=== Source records ===
══════════════════════════════

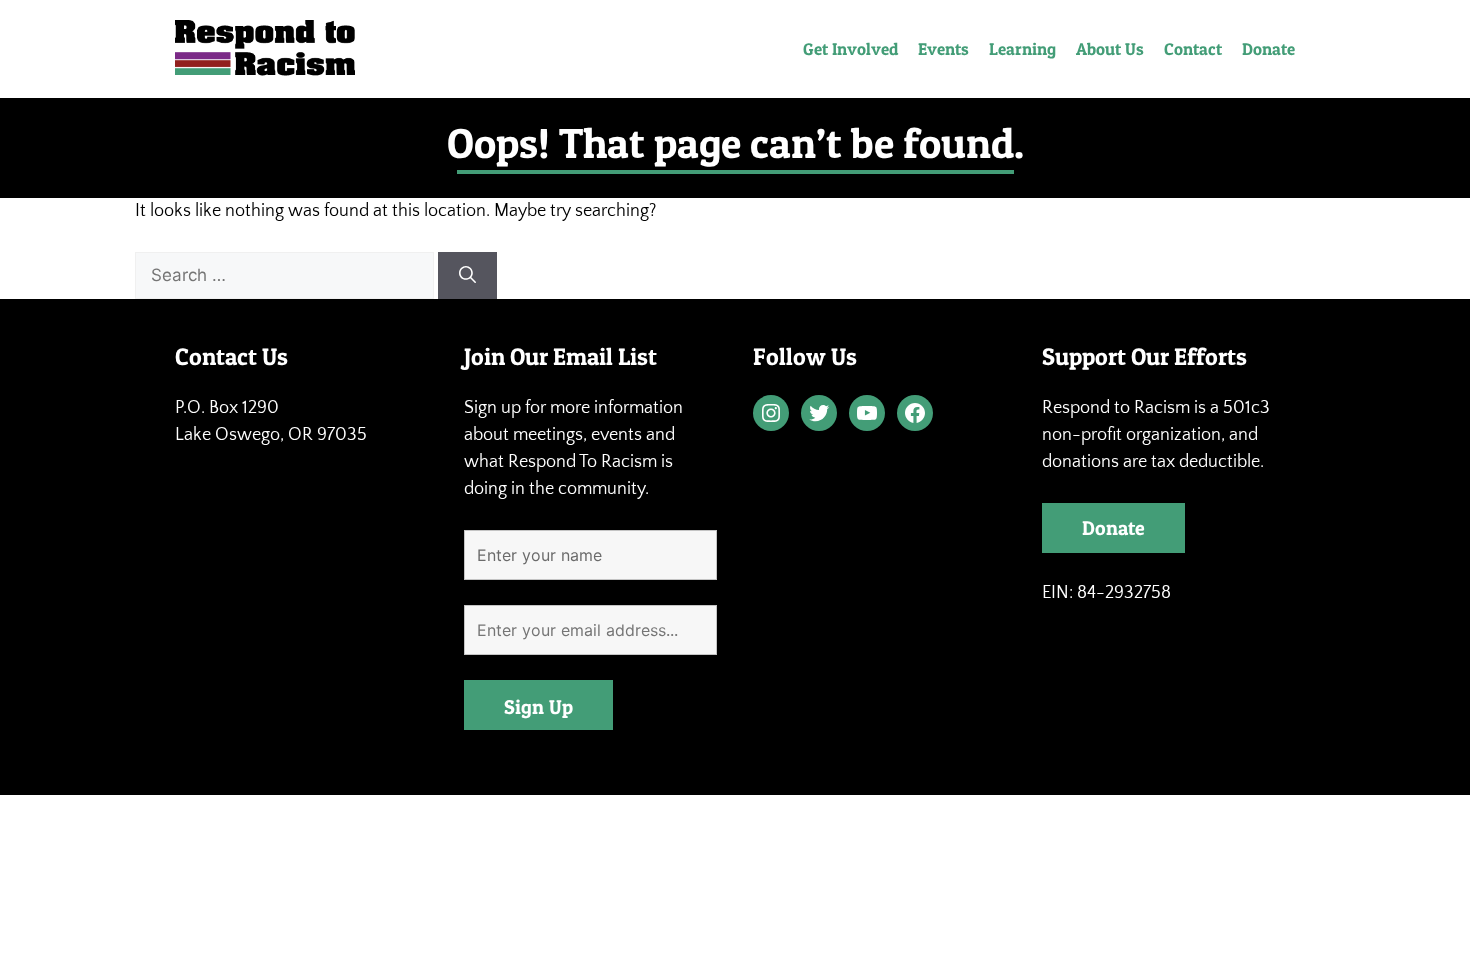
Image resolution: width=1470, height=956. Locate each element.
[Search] (467, 276)
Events (943, 48)
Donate (1268, 48)
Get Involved (850, 48)
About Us (1110, 48)
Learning (1022, 48)
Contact (1193, 48)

══════════════════════════════

=== Your objective ===
Give again only the lines starting at the one that contains "[Search] (467, 276)" and running to the end of the data.

=== Solution to the exercise ===
[Search] (467, 276)
Events (943, 48)
Donate (1268, 48)
Get Involved (850, 48)
About Us (1110, 48)
Learning (1022, 48)
Contact (1193, 48)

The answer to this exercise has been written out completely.